Cuomo also announced the distribution of medical supplies and equipment to hospitals across New York City, Long Island and Westchester to help front line health care workers combat COVID-19.

•339,760 N-95 masks, 861,700 surgical masks, 353,300 gloves, 145,122 gowns and 197,085 face shields are being deployed from the Jacob K. Javits Convention Center to hospitals in those regions today.

•New York City will receive 169,000 N-95 masks, 430,850 surgical masks, 176,750 gloves, 72,561 gowns and 39,364 face shields

•Westchester County will receive 16,988 N-95 masks, 301,595 surgical masks, 17,675 gloves, 72,561 gowns and 3,926 face shields.

•Long Island will receive 33,976 N-95 masks, 86,170 surgical masks, 35,350 gloves, 14,512 gowns and 7,853 face shields.

•The rest of New York will receive 118,916 N-95 masks, 301,595 surgical masks, 123,735 gloves, 50,793 gowns and 27,485 face shields.

This disbursement is on top of the 1 million N-95 masks the state purchased and sent to New York City and the approximately 500,000 N-95 masks the state purchased and sent to Long Island last week. 

The supplies are being distributed in consultation with the Greater New York Hospital Association and the Healthcare Association of New York State, both of which are helping identify hospitals in greatest need.
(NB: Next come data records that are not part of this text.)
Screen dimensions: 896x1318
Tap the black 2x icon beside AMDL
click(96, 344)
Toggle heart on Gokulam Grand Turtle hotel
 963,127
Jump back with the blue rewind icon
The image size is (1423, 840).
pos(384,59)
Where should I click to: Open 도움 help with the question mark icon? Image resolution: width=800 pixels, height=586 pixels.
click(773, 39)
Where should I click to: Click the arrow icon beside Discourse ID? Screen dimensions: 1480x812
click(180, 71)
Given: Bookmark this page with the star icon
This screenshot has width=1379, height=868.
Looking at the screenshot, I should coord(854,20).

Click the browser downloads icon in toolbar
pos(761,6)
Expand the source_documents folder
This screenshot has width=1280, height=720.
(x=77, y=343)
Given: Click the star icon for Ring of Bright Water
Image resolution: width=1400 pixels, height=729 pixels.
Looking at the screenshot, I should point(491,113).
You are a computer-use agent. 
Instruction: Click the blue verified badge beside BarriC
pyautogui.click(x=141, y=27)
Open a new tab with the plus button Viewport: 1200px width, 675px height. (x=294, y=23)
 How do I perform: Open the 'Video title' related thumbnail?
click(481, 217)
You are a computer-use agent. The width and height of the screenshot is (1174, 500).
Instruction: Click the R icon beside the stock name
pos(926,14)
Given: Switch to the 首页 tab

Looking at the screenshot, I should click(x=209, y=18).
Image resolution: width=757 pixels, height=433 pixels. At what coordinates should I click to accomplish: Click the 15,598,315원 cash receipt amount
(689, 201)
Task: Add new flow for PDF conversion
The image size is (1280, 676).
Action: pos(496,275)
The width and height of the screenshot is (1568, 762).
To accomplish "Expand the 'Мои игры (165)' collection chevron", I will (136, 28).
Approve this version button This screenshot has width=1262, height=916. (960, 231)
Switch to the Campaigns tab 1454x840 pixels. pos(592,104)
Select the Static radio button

"While the number of new cases continues to increase unabated, we are exercising all options as aggressively as we can including ramping up testing, isolating those who are infected, closing down nonessential businesses and building hospital surge capacity," Cuomo said. "The state cannot do this alone, and the blunt truth is we need more ventilators and health care equipment fast, and we need the federal government to actually use the Defense Production Act to get private manufacturers to help build this critical equipment. I'm not asking the federal government to help New York just to help New York – I'm asking for everyone. New York is the first – if we learn how to blunt the impact here and bend the curve here, we can help other states who are next. Let's learn how to act as one nation."